▶ _Texte présenté_:

Lundi soir, en même temps que la présentation en séance au Festival de Cannes, « la loi du marché », de Stéphane Brizé, (avec un Vincent Lindon impérial), était présenté en avant-première au Gaumont Wilson.
Stéphane Brizé fait partie de ces réalisateurs français qui, sans être de vieux routiers, ont déjà un certain métier, et savent tisser une histoire solide, bien enracinée dans la France d’aujourd’hui. Il arrive avec ce film au chiffre canonique de sept longs métrages, avec un acteur qui devient un peu son « porte drapeau », Vincent Lindon. Et celui-ci est en train de tracer un sillon de belle taille, de marquer de son empreinte le cinéma français, avec des personnages auxquels il donne une existence terrienne, massive, d’une crédibilité époustouflante. Dans « Welcome », de Philippe Lioret, Lindon interprétait un maître-nageur comme s’il avait fait cela toute sa vie. Ici, chômeur obligé de prendre le premier boulot qui vient, c’est-à-dire vigile dans un supermarché, il accomplit sa tâche en lui donnant une dimension qu’aucun autre acteur d’aujourd’hui ne pourrait donner. On pense ( mais Lindon va bien au-delà), aux rôles endossés par Richard Bohringer il y a une vingtaine d’années, ou, en allant encore plus loin, à ce que faisait passer à l’écran un Lino Ventura, par exemple.

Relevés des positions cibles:
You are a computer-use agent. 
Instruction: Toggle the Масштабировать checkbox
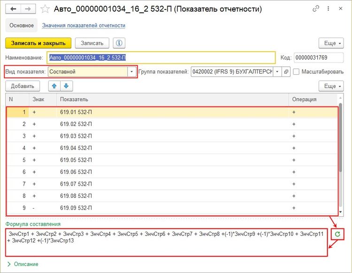pos(296,72)
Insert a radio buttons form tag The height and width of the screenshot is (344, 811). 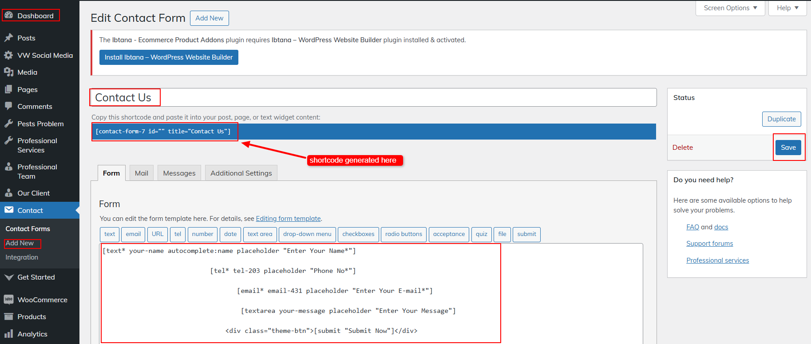pos(404,234)
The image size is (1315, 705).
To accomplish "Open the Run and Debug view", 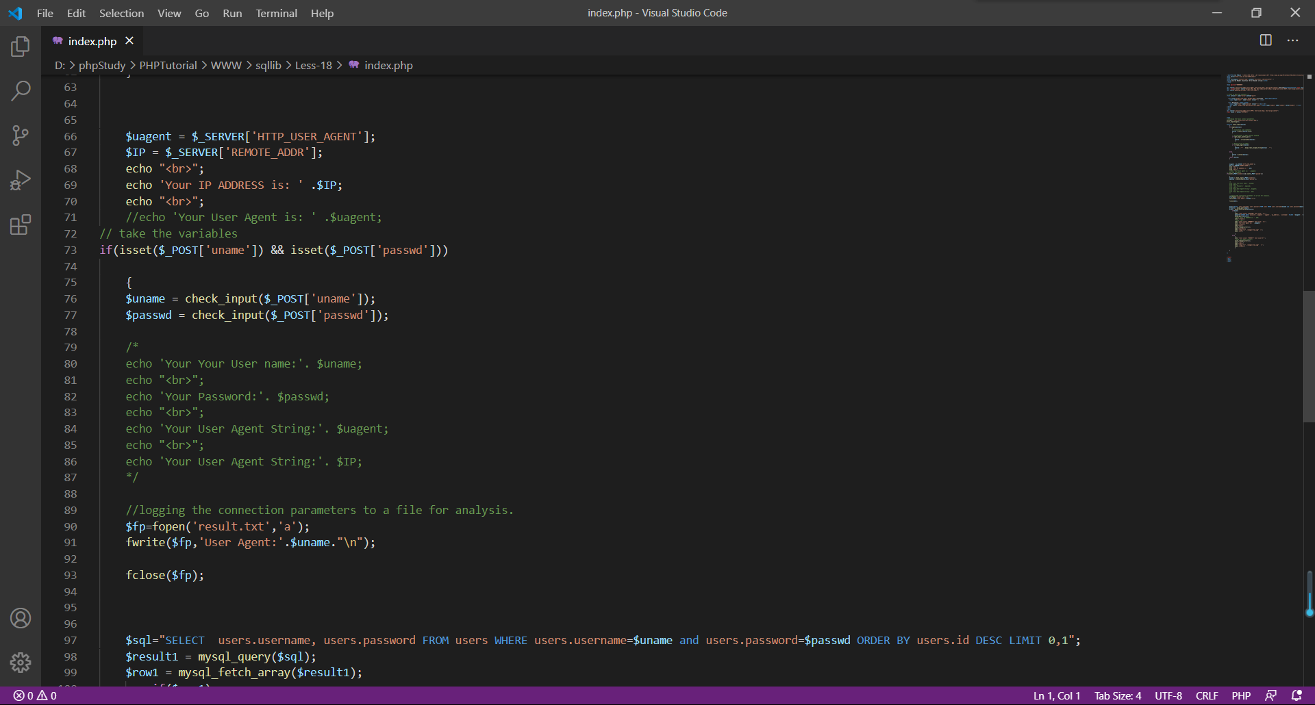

▶ _Consignes_:
**1)** Relevez tous les noms de personnes cités dans la critique de « la loi du marché ».
**2)** D'après la critique de « la loi du marché », quel travail le chômeur joué par Vincent Lindon finit-il par accepter ?
**3)** Poursuivez la critique de « la loi du marché » après sa dernière phrase.

▶ _Réponses par consigne_:
**1)** Stéphane Brizé, Vincent Lindon, Philippe Lioret, Richard Bohringer, Lino Ventura

**2)** Un poste de vigile dans un supermarché.

**3)**
« La loi du marché » a été tourné rapidement, en Normandie, avec un budget ric-rac, mais Brizé tourne ces contraintes à son avantage, en filmant tout le temps en plans serrés, avec des séquences courtes, sèches, sans fioritures, dans lesquelles les visages disent tout. La scène dans laquelle Vincent Lindon essaie de vendre un mobil-home à un acheteur qui essaie de l’entourlouper est, à cet égard, formidable. La discussion entre cet homme, carré et droit, et son interlocuteur, filandreux à souhait, vient en écho de celle où la chargée de clientèle d’une banque propose à Lindon des produits financiers dont il n’a aucun besoin, lui, le chômeur qui recherche à toute force un nouveau job. Mine de rien, le réalisateur nous parle d’une France en perte de repères, dans laquelle on fait tourner des séquences vidéos à des gens un peu déboussolés pour leur apprendre à passer un entretien d’embauche, et où l’on fait commenter les prestations télévisuelles des uns par les autres, dans un cruel jeu de massacre.
Stéphane Brizé nous dit tout simplement qu’il n’y a pas des salauds, des exploiteurs d’un côté et de pauvres gars sans défense de l’autre côté. Tout le monde : conseiller à Pôle Emploi, employée de banque, directeur de supermarché, joue son rôle, avec, quelque part, la conviction que tout cela ne sert pas à grand-chose, que, dans ce jeu social un peu ridicule, on ne peut compter que sur soi même. Mais il le fait avec une grande efficacité, sans misérabilisme, et «la loi du marché » et son interprète principal sont déjà de très sérieux candidats au palmarès du Festival de Cannes 2015. Christian Seveillac (en salles dès mardi 19 mai)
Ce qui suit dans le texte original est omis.